● **ACTIVITY**
Please restate, word for word, each line from the one containing "公司新闻 (31, 2129)" through the end of the entries below.

[Screenshot grounding data]
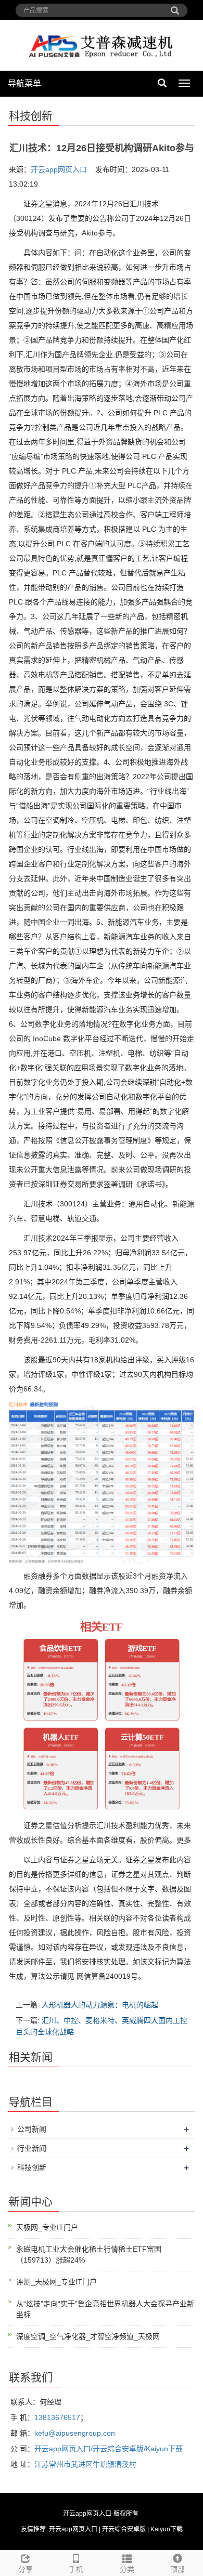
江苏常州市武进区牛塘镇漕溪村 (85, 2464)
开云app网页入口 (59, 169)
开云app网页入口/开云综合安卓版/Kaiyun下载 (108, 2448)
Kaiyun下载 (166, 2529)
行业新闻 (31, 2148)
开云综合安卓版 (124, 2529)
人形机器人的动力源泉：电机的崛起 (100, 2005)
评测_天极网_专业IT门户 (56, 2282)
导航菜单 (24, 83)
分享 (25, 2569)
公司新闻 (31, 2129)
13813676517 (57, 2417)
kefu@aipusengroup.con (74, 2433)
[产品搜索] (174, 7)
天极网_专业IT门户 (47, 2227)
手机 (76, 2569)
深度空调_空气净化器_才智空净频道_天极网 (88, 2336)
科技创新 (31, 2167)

● **WRITTEN REPLY**
公司新闻 (31, 2129)
13813676517 (57, 2417)
kefu@aipusengroup.con (74, 2433)
[产品搜索] (174, 7)
天极网_专业IT门户 (47, 2227)
手机 (76, 2569)
深度空调_空气净化器_才智空净频道_天极网 (88, 2336)
科技创新 (31, 2167)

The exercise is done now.